(Collection entries)
========

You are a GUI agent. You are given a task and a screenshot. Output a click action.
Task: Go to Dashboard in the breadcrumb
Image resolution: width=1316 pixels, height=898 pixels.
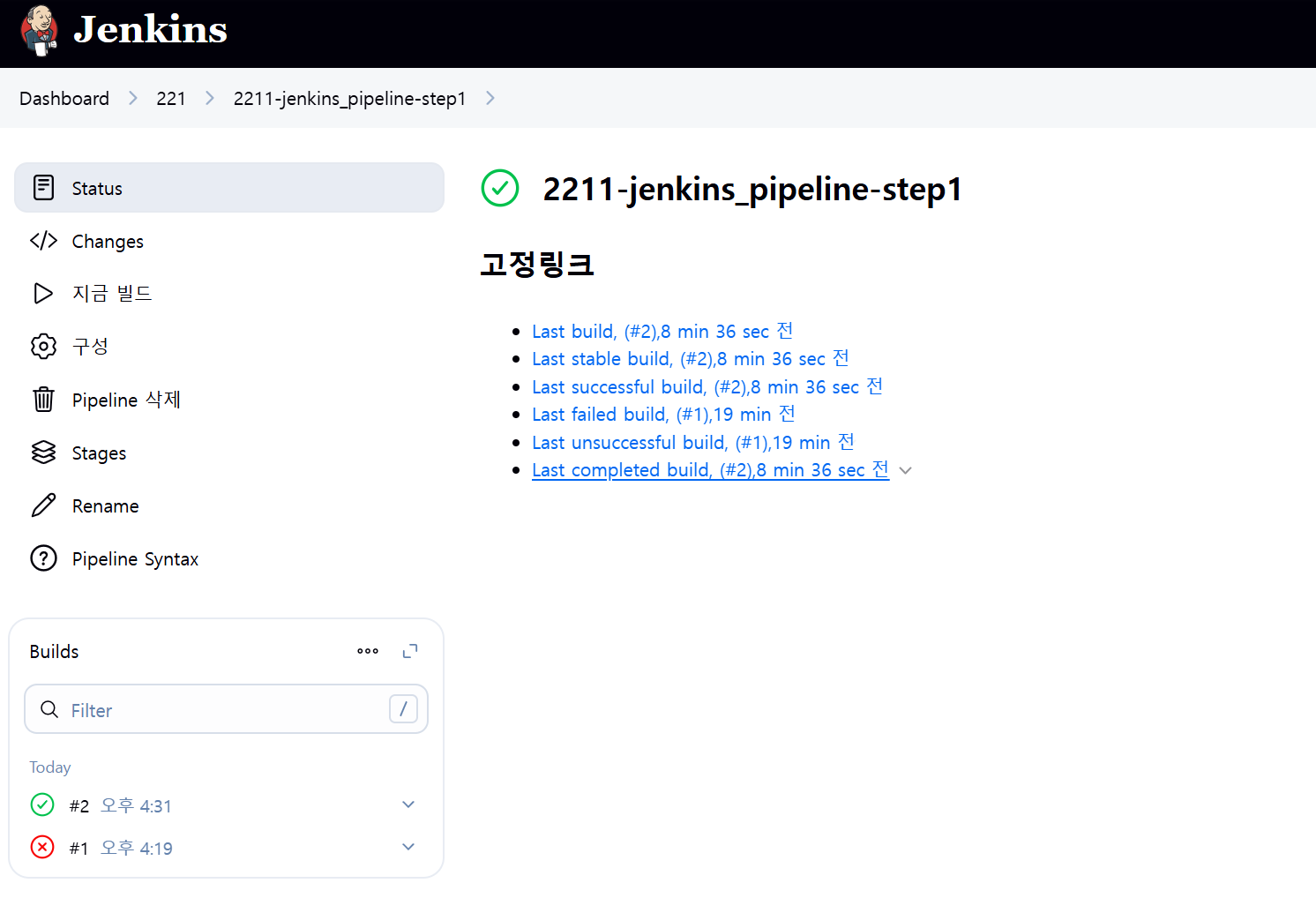click(x=64, y=99)
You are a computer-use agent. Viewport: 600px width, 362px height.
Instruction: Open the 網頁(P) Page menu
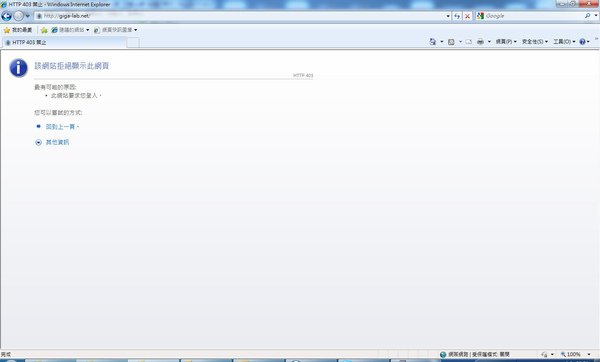[506, 42]
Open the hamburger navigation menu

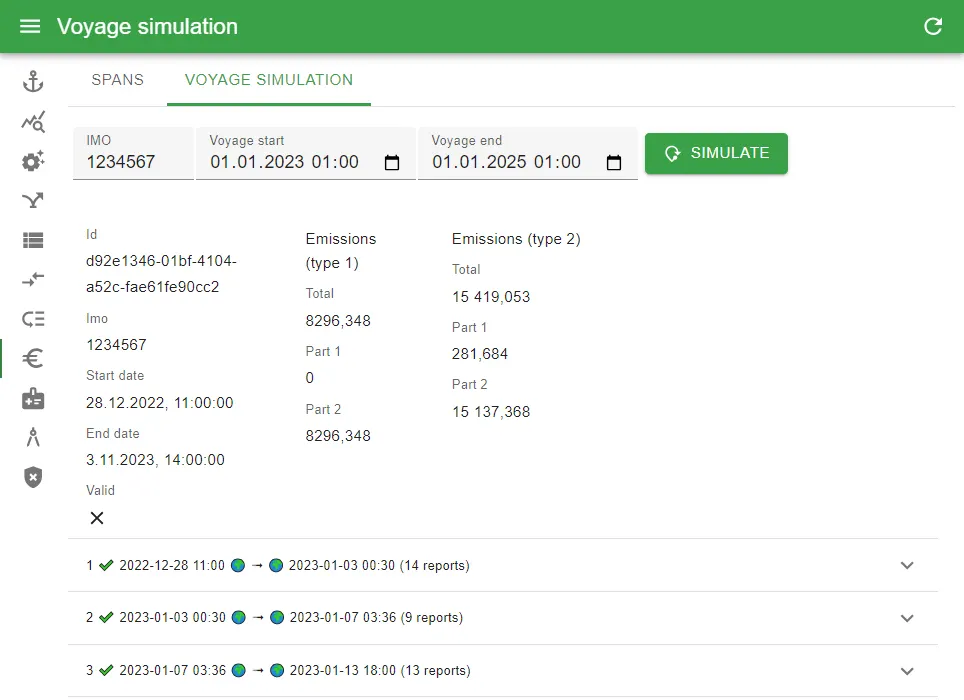coord(30,26)
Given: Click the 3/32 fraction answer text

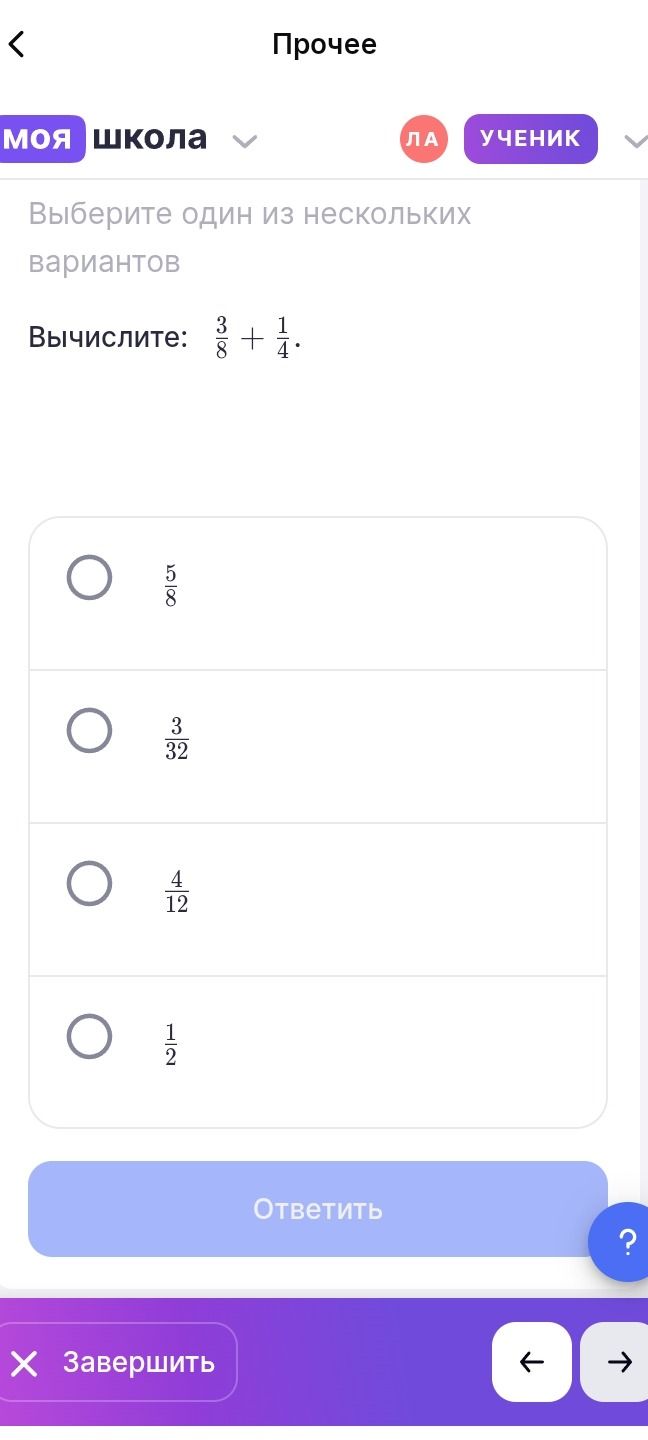Looking at the screenshot, I should 177,739.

========

Task goal - An exact copy is needed of every line from the line containing "Open the hamburger navigation menu" to the last line of the records; pictures stay out of it.

Task solution -
Open the hamburger navigation menu

coord(30,26)
Given: Click the 3/32 fraction answer text

Looking at the screenshot, I should 177,739.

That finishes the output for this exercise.